Would you repeat the entries beneath, with nothing changed?

------ INFORMATION

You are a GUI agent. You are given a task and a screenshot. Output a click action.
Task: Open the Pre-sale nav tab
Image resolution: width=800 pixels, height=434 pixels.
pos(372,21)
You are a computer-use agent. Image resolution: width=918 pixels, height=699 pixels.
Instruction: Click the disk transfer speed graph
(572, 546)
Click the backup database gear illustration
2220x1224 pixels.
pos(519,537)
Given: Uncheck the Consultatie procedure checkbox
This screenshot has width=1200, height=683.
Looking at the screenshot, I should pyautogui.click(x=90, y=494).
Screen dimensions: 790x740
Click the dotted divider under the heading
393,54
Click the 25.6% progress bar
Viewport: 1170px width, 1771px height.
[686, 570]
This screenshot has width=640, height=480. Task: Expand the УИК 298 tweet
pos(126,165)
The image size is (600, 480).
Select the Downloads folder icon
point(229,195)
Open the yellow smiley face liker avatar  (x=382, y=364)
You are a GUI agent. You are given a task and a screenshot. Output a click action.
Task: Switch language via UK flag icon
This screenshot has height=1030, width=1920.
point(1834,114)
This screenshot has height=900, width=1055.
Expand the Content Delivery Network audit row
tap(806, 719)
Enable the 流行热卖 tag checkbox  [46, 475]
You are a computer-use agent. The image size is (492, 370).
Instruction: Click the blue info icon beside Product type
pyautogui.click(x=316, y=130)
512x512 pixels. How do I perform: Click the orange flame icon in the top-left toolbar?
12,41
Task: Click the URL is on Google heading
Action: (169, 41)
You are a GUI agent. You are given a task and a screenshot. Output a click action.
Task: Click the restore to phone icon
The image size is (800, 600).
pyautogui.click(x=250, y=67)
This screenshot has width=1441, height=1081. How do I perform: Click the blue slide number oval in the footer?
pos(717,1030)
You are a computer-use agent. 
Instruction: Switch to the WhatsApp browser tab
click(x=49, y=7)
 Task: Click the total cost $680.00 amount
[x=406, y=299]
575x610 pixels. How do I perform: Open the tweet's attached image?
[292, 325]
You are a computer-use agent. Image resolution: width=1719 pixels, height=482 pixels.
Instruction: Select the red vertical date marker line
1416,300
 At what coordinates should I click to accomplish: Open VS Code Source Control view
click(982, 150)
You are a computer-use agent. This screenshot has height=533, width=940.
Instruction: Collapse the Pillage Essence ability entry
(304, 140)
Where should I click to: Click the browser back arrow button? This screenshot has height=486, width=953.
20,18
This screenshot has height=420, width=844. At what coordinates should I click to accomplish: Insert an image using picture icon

------------

YOUR SOLUTION:
You are a GUI agent. You are given a task and a screenshot. Output a click action.
Task: Open the Pre-sale nav tab
Image resolution: width=800 pixels, height=434 pixels.
pos(372,21)
You are a computer-use agent. Image resolution: width=918 pixels, height=699 pixels.
Instruction: Click the disk transfer speed graph
(572, 546)
Click the backup database gear illustration
2220x1224 pixels.
pos(519,537)
Given: Uncheck the Consultatie procedure checkbox
This screenshot has width=1200, height=683.
Looking at the screenshot, I should pyautogui.click(x=90, y=494).
Screen dimensions: 790x740
Click the dotted divider under the heading
393,54
Click the 25.6% progress bar
Viewport: 1170px width, 1771px height.
[686, 570]
This screenshot has width=640, height=480. Task: Expand the УИК 298 tweet
pos(126,165)
The image size is (600, 480).
Select the Downloads folder icon
point(229,195)
Open the yellow smiley face liker avatar  (x=382, y=364)
You are a GUI agent. You are given a task and a screenshot. Output a click action.
Task: Switch language via UK flag icon
This screenshot has height=1030, width=1920.
point(1834,114)
This screenshot has height=900, width=1055.
Expand the Content Delivery Network audit row
tap(806, 719)
Enable the 流行热卖 tag checkbox  [46, 475]
You are a computer-use agent. The image size is (492, 370).
Instruction: Click the blue info icon beside Product type
pyautogui.click(x=316, y=130)
512x512 pixels. How do I perform: Click the orange flame icon in the top-left toolbar?
12,41
Task: Click the URL is on Google heading
Action: (169, 41)
You are a GUI agent. You are given a task and a screenshot. Output a click action.
Task: Click the restore to phone icon
The image size is (800, 600).
pyautogui.click(x=250, y=67)
This screenshot has width=1441, height=1081. How do I perform: Click the blue slide number oval in the footer?
pos(717,1030)
You are a computer-use agent. 
Instruction: Switch to the WhatsApp browser tab
click(x=49, y=7)
 Task: Click the total cost $680.00 amount
[x=406, y=299]
575x610 pixels. How do I perform: Open the tweet's attached image?
[292, 325]
You are a computer-use agent. Image resolution: width=1719 pixels, height=482 pixels.
Instruction: Select the red vertical date marker line
1416,300
 At what coordinates should I click to accomplish: Open VS Code Source Control view
click(982, 150)
You are a computer-use agent. This screenshot has height=533, width=940.
Instruction: Collapse the Pillage Essence ability entry
(304, 140)
Where should I click to: Click the browser back arrow button? This screenshot has height=486, width=953.
20,18
This screenshot has height=420, width=844. At what coordinates should I click to accomplish: Insert an image using picture icon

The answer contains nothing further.